Navigating the byzantine FAA Part 107 registration process
I am as excited as anyone in the commercial drone field for the passage of Part 107 and the relaxing of the currently extremely restrictive rules on commercial UAS usage, which will dramatically increase adoption of tools like 3DR Site Scan.
However, just registering to sit for the exam requires a guide itself. Startlingly, this is even more painful than the process implemented by NCEES for the Engineer in Training and Professional Engineer exams. The FAA doesn’t appear to have evolved in the last 50 years. All registration is done by phone, all study guides are published in non-semantic pdf documents, and all instructions are scattered about a patchwork of different public and private websites and documents. I hope this post can serve as an easy-to-digest, authoritative guide for registering for the exam.
- Find a test center near you. You can either look through the FAA’s awful official test center list here or use a 21st century web app like this one.
- Despite the conflicting information out there, you cannot register for the test online. You must call or email to schedule the exam.
- Don’t call the test center directly. They are not in charge of scheduling. You must call the mothership, which in this case is not the FAA, but PSI, a private company with which the FAA has contracted to administer the test who has published very dense website explaining some of the procedures. For some reason, PSI gives two numbers, neither of which were answered on my first attempt, 1–800–211–2754 and 1–800–733–9267.
- Once you get through to the operator, I spoke with Deborah who was amazing, you will walk through availability and testing centers. The Oakland test center’s schedule was wide open, so I don’t think this is terribly popular yet. The test center takes a credit card over the phone for the $150 fee.

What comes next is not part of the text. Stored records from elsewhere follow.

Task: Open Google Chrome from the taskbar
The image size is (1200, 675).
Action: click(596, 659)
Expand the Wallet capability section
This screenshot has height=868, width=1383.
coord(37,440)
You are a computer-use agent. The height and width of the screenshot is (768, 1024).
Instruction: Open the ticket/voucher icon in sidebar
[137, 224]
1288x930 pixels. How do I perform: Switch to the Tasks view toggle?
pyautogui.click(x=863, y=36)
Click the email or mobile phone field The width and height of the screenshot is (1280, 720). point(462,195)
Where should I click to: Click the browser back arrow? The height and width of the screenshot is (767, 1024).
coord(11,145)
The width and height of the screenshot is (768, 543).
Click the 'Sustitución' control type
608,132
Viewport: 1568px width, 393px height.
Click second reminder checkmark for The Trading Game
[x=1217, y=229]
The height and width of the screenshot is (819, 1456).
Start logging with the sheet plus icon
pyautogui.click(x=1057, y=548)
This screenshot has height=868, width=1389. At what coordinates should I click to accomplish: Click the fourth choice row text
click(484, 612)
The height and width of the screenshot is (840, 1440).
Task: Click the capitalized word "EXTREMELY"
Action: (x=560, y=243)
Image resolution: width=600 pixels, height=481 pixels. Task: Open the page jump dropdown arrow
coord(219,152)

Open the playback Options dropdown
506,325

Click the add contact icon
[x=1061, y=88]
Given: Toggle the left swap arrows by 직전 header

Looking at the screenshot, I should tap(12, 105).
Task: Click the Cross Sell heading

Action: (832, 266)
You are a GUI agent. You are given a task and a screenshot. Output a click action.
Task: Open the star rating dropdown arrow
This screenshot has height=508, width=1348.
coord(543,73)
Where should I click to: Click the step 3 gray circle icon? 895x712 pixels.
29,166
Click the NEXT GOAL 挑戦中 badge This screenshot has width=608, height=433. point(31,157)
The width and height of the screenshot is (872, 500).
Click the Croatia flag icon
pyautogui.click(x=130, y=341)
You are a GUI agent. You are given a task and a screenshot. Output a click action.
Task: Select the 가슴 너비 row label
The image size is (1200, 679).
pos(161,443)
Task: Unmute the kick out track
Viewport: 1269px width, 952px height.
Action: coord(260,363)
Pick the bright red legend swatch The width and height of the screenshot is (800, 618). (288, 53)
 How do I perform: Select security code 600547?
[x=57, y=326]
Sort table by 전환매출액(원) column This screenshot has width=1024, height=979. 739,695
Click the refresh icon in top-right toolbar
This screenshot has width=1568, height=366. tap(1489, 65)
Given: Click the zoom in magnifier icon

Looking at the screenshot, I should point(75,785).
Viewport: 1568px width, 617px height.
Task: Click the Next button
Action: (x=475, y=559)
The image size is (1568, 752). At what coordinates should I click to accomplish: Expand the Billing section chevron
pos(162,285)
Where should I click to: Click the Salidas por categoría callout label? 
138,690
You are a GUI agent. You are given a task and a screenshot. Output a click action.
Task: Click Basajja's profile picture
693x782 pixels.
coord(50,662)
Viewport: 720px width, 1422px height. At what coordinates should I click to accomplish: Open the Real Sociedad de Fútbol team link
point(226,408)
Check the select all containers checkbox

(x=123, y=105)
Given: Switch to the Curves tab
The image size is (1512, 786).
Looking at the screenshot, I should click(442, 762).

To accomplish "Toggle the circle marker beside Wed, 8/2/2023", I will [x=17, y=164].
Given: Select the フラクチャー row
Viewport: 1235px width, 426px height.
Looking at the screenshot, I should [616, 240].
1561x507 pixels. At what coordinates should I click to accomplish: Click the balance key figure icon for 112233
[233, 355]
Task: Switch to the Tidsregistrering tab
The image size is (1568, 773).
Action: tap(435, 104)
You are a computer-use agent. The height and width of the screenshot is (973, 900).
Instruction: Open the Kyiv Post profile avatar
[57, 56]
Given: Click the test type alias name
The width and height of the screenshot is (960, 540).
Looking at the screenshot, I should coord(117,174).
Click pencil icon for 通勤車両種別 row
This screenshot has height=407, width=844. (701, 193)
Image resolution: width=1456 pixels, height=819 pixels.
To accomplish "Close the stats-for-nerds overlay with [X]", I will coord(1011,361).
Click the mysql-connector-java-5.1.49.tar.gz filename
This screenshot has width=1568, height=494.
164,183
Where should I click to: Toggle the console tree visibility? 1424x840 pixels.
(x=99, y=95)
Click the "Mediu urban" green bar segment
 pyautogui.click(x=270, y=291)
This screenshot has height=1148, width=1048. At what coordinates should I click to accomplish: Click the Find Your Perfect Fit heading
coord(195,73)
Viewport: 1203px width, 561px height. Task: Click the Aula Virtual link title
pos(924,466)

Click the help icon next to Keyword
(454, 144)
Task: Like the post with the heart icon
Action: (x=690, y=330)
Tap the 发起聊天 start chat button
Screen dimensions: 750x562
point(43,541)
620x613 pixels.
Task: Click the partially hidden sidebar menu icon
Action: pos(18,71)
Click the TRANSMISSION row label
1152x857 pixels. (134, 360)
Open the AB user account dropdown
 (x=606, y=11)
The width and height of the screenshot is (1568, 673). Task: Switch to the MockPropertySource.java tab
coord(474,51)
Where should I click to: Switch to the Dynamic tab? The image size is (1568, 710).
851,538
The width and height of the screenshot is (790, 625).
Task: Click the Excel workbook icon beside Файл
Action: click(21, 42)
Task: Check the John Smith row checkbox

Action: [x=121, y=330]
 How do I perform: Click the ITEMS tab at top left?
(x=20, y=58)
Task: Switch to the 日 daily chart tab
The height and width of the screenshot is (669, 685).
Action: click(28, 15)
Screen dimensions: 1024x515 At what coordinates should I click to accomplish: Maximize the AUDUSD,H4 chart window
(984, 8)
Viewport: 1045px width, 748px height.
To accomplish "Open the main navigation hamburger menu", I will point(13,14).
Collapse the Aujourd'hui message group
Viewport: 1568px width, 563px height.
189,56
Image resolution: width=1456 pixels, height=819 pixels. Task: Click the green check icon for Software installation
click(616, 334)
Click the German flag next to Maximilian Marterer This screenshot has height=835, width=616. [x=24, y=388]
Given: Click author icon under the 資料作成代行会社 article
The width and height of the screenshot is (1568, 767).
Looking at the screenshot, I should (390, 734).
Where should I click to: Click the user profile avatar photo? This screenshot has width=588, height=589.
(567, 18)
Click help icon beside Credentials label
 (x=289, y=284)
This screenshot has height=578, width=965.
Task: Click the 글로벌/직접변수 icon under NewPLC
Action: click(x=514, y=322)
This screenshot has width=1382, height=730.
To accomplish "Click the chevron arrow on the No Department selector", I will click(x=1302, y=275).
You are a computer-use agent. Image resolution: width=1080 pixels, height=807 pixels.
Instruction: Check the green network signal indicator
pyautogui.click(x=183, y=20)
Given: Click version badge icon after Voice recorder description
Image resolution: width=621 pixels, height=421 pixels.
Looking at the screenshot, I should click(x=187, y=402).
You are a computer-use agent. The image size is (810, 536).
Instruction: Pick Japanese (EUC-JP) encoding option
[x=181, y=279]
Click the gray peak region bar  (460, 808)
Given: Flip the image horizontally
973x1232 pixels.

- Prepare everything you need to take the exam. You must bring a photo ID with a current address. If the address on your ID is not current, you must bring a utility bill or other fairly official piece of documentation.
- Study! The exam ain’t easy and includes quite a bit of general aviation knowledge with which typical commercial drone operators won’t be familiar.
- A summary of the Part 107 rule can be found here and the complete text here
- Details as to how to operate under the rule are here
- Peruse the study guide and knowledge test instructions, and, for extra credit, read Airmen Certification Standards and Pilot’s Handbook of Aeronautical Knowledge, as recommended by the FAA
- Take the sample test. The full exam contains 60 question and requires a score of 70% to pass.
And that’s it! I will report back when I take the exam on Monday.